BWAF
- Founded: April 20, 1989
- Dissolved: June 8, 1989
- Location: People's Republic of China;
- Members: 3,000 – 20,000
- Key people: Han Dongfang

= Beijing Workers' Autonomous Federation =

1989 Chinese group during the Tiananmen Square protests

The Beijing Workers' Autonomous Federation (BWAF), or Beijing Workers' Autonomous Union (北京工人自治联合会 (Běijīng gōngrén zìzhì liánhéhuì); popularly referred to in Chinese as gōngzìlián, lit. 'workers' federation') was the primary Chinese workers' organization calling for political change during the Tiananmen Square protests of 1989. The group was formed in the wake of mourning activities for former General Secretary of the Chinese Communist Party Hu Yaobang in April 1989. The BWAF denounced political corruption, presenting itself as an independent union capable of "supervising the Communist Party," unlike the Party-controlled All-China Federation of Trade Unions (ACFTU).

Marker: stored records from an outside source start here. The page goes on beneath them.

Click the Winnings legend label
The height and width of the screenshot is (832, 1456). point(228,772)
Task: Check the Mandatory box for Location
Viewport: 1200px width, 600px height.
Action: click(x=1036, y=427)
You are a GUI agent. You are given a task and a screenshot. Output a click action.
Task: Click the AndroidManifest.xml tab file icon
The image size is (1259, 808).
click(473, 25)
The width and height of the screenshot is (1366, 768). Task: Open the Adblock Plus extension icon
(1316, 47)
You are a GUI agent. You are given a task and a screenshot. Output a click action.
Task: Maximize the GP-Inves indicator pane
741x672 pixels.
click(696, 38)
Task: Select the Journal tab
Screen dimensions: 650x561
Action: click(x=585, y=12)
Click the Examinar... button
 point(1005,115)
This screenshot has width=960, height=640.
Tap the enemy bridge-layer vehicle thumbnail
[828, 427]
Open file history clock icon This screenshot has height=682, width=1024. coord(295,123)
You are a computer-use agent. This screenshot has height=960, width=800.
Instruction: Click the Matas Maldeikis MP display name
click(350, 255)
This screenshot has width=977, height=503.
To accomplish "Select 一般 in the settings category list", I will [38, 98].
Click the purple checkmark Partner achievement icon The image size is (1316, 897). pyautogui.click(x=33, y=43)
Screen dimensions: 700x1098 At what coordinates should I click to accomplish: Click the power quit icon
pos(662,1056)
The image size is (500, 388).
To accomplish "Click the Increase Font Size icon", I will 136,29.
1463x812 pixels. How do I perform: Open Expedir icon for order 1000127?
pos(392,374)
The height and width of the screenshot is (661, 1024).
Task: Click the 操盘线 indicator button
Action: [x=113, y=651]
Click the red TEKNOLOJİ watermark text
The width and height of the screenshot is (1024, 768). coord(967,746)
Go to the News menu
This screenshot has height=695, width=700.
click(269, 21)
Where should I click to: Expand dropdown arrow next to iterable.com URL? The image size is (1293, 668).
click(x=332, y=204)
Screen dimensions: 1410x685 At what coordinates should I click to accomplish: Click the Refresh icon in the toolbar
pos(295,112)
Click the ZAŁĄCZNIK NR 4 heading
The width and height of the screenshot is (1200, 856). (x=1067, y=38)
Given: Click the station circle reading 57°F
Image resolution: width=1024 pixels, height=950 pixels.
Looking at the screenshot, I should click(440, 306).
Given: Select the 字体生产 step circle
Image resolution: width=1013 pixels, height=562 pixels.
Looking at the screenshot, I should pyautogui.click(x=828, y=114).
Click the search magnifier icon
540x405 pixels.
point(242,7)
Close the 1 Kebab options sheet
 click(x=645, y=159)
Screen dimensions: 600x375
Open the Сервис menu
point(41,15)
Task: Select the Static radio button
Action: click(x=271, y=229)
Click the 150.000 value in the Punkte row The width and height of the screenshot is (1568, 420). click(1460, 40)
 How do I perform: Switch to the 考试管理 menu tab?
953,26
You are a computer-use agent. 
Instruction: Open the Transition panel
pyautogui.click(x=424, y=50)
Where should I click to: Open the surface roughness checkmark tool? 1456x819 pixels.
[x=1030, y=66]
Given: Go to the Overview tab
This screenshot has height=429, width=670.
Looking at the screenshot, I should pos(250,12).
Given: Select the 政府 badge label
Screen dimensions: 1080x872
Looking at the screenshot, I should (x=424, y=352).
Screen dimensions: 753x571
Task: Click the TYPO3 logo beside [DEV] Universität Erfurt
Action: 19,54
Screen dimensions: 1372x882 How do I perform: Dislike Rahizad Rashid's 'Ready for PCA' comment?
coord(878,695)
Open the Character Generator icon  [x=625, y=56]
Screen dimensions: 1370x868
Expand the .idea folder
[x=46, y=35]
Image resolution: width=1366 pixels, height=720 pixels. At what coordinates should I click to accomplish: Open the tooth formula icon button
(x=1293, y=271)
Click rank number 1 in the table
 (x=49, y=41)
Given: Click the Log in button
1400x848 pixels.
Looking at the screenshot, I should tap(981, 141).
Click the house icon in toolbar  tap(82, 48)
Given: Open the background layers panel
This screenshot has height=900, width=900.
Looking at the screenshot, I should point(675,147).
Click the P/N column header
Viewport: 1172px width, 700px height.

Unlike typical labor unions, the BWAF did not establish branches in individual factories and workplaces. Nevertheless, its influence and activities expanded during its resistance to the imposition of martial law in May. The Federation itself was one of the casualties of the People's Liberation Army's violent suppression of protesters during the evening of June 3. After the military crackdown, Party authorities labeled the BWAF an "illegal organization" and arrested its leaders.

==Origins==
The reform and opening up initiated by Deng Xiaoping had improved the living standard of many urban workers, but by 1988, many such workers considered themselves "losers in the decade of economic reform." Corruption and inflation especially angered workers, and some responded with slowdowns and wildcat strikes in 1988 to 1989.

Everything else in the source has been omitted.